Department of Surgery, University of Minnesota, Minneapolis, Minn 55417, USA.
J Thorac Cardiovasc Surg. 2011 Jan;141(1):261-8. doi: 10.1016/j.jtcvs.2010.08.061.
Clinical studies indicate incomplete functional recovery of hibernating myocardium after coronary artery bypass grafting. We hypothesized that persistent contractile abnormalities after coronary artery bypass grafting are associated with decreased mitochondrial proteins involving electron transport chain that might limit maximal oxygen consumption.

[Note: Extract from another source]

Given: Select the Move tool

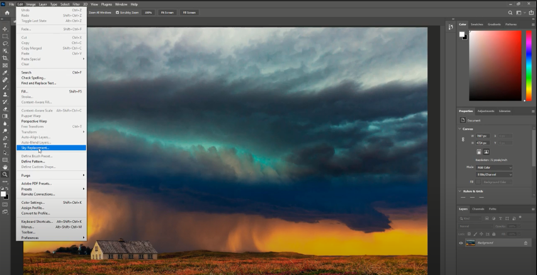Looking at the screenshot, I should tap(5, 29).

Seven pigs with hibernating myocardium underwent off-pump revascularization with left internal thoracic artery to mid left anterior descending artery. At 4 weeks, left internal thoracic artery anastomosis was patent by multidetector computed tomography. Regional function (transthoracic echocardiography) and blood flow (microspheres) were assessed at rest and during high-dose dobutamine (40 μg/[kg · min]). Expression of electron transport chain proteins was analyzed with isobaric tags for relative and absolute quantification.

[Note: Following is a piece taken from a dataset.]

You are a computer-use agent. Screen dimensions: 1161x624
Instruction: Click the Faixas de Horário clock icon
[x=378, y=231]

After revascularization, multidetector computed tomography confirmed severe left anterior descending stenosis and patent left internal thoracic artery graft. Regional function and blood flow normalized at rest; however, function in left anterior descending distribution remained depressed relative to remote regions, and myocardial blood flow in that region did not increase normally when challenged with high-work state. Concomitant with reduced maximal blood flow response in left anterior descending region was more than 40% reduction in electron transport chain proteins essential to adenosine triphosphate production.

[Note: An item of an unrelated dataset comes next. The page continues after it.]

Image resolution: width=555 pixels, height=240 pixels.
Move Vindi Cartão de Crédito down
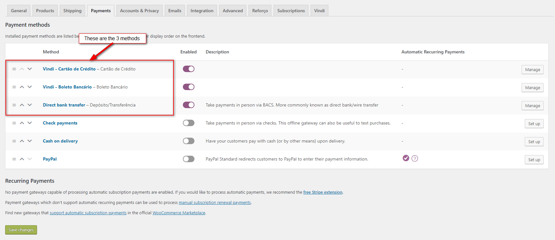click(x=30, y=69)
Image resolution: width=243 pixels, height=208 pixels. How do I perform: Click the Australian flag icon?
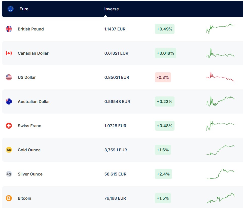(x=9, y=101)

Despite successful revascularization of hibernating myocardium, regional function and blood flow remained depressed during catecholamine stress. Electron transport chain proteins known to be downregulated during adaptive process within hibernating myocardium did not normalize after revascularization. These data demonstrate a potential bioenergetic cause of persistent dysfunction and heart failure within successfully revascularized hibernating myocardium.
临床研究表明,冬眠心肌在冠状动脉旁路移植术后不能完全恢复功能。我们假设,冠状动脉旁路移植术后持续的收缩功能异常与涉及电子传递链的线粒体蛋白减少有关,这可能限制了最大耗氧量。
7 只患有冬眠心肌的猪接受非体外循环血运重建,使用左内乳动脉到中前降支。4 周时,多排螺旋 CT 显示左内乳动脉吻合口通畅。在静息和大剂量多巴酚丁胺(40μg/[kg·min])时评估左内乳动脉吻合口通畅情况。通过等压标签相对和绝对定量分析电子传递链蛋白的表达。
血运重建后,多排螺旋 CT 证实前降支严重狭窄,左内乳动脉桥通畅。静息时局部功能和血流恢复正常;然而,前降支分布区的功能仍低于远隔区域,当该区域处于高工作状态时,心肌血流不能正常增加。与前降支区域最大血流反应减少超过 40%相关的是,对三磷酸腺苷生成至关重要的电子传递链蛋白减少了 40%以上。
尽管冬眠心肌的血运重建成功,但在儿茶酚胺应激时,局部功能和血流仍保持降低。在冬眠心肌的适应性过程中已知下调的电子传递链蛋白在血运重建后并未恢复正常。这些数据表明,在成功血运重建的冬眠心肌中,持续功能障碍和心力衰竭存在潜在的生物能量学原因。